Desde los principios de la civilización, el hombre se ha preguntado por el poder, su justificación y su sentido. Los romanos comprendieron pronto que, aunque es necesario que alguien dirija la sociedad, no todo vale en el ejercicio del mando. En tiempos de Augusto (siglo I adC) Tito Livio cuenta que el último rey de Roma (Tarquino el Soberbio) fue expulsado de Roma por sus múltiples iniquidades; la gota que colmó el vaso fue la violación por parte de su hijo (Sexto Tarquino) de la virtuosa Lucrecia, mujer de su sobrino, Tarquino Colatino.

El arbitrario abuso del poder por parte de la familia real se hizo insoportable para los romanos que se echaron a la calle, desterraron a los monarcas e instauraron la república. Me gusta contar esta anécdota a mis alumnos porque, en mi opinión, es la primera vez en nuestra historia en que se hace patente que el poder pertenece al pueblo, quien lo deposita en el gobernante, para su buen ejercicio. Muchos siglos más tarde, Juan de Mariana popularizaría el término ‘tiranicidio’ para justificar el asesinato del gobernante inicuo.

Aceptado que alguien tiene que mandar y que el estado de perfecta anarquía no es posible, todos estamos de acuerdo en que el ejercicio del poder tiene sentido cuando se destina al bien del pueblo (a la felicidad de los súbditos, dirían en el siglo XIX), el problema es determinar qué es bueno para el pueblo. Sobre todo, cuando ese beatífico fin justifica, para el gobernante, la represión de algunos de los miembros del pueblo. El problema ya lo planteó el jurista Ulpiano, en el siglo II después de Cristo, cuando afirmó que la justicia es dar a cada uno lo suyo (frase que nuestra ínclita ministra de Educación atribuyó erróneamente a Aristóteles), pero no nos dijo qué es lo de cada cual, aunque para ser justos y darle a Ulpiano lo que se merece tendremos que reconocer que el Digesto se encuentra repleto de juiciosas decisiones de Ulpiano y de otros grandes juristas que nos pueden servir de pista.
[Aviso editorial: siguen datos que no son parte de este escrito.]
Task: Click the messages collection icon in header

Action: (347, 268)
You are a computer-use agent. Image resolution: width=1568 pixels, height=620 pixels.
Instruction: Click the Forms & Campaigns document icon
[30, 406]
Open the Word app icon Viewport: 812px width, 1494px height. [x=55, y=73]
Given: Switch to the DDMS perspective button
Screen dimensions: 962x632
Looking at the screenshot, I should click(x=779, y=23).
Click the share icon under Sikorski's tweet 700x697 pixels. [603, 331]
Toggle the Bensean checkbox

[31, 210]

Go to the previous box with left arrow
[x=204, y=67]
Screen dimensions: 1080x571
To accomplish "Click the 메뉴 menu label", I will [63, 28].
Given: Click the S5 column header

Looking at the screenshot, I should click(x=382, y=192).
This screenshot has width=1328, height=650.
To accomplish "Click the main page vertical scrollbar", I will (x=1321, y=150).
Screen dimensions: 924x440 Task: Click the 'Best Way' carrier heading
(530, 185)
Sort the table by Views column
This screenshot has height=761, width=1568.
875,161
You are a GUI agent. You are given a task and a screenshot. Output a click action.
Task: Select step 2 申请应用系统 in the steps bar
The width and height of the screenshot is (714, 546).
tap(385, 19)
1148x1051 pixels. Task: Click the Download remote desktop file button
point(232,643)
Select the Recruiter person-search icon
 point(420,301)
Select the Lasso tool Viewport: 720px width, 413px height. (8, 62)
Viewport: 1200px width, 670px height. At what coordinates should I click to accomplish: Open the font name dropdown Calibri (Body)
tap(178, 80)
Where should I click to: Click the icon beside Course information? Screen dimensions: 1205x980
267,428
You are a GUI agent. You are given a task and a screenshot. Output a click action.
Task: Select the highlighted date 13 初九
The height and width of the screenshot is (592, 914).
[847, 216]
Pero en la política, como en el amor, no hay reglas fijas, no hay certezas y todas las ideologías nacen para mejorar la vida de los ciudadanos, aunque algunas puedan resultar francamente letales; también hay amores que matan. Además, las circunstancias pueden ser tan variadas que una misma receta puede ser válida en un momento y lugar y nefasta en otro. Por eso en el siglo XVIII algunos teóricos renunciaron a crear una teoría política que dijera al gobernante qué debía hacer y se limitaron a crear un marco que regulara aquello que se podía hacer. Se trata de fijarse más en el procedimiento que en el contenido, con la esperanza de que si el método es correcto, la materia no puede ser muy mala.

El Estado de Derecho, que los anglosajones llaman rule of law (imperio de la ley) es una construcción formal en la que, partiendo de una norma fundamental aprobada por todos los ciudadanos, se determina con toda precisión quién puede dictar leyes, sobre qué materias se puede legislar y qué procedimiento se debe seguir para aprobar una norma válida que, una vez en vigor, obliga a todos los ciudadanos, incluidos los gobernantes, mientras no se derogue por los cauces establecidos.

Esta sumisión del poder a la ley supuso una novedad frente al Antiguo Régimen, en el que ostentaba el poder un monarca absoluto (de ab solutus, es decir no sometido a las leyes que él mismo dictaba), pero para que sea algo más que palabras es necesario que quien decide si la ley se ha cumplido y qué castigo merece el infractor sea totalmente independiente de quien hace las normas. Por eso la separación de poderes es inseparable del Estado de Derecho. La Constitución española coloca al Estado de Derecho como definición de España junto al estado social y al democrático (art. 1). Por supuesto, para que eso sea verdad, es necesario un pueblo que conozca la importancia de estos principios y luche por mantenerlos.

Se puede acusar a este sistema de ‘relativista’ porque en él no se dice qué es bueno o malo, no se determina lo que corresponde a cada uno, sino tan sólo si la ley se ha elaborado correctamente y se cumple. Pero fuera de él sólo encontramos la subjetividad de quien (con buena o mala intención) quiere imponer a los demás su forma de ver las cosas.

Más allá de un sistema racional que organice y someta al poder al imperio de la ley sólo reina la ley del más fuerte.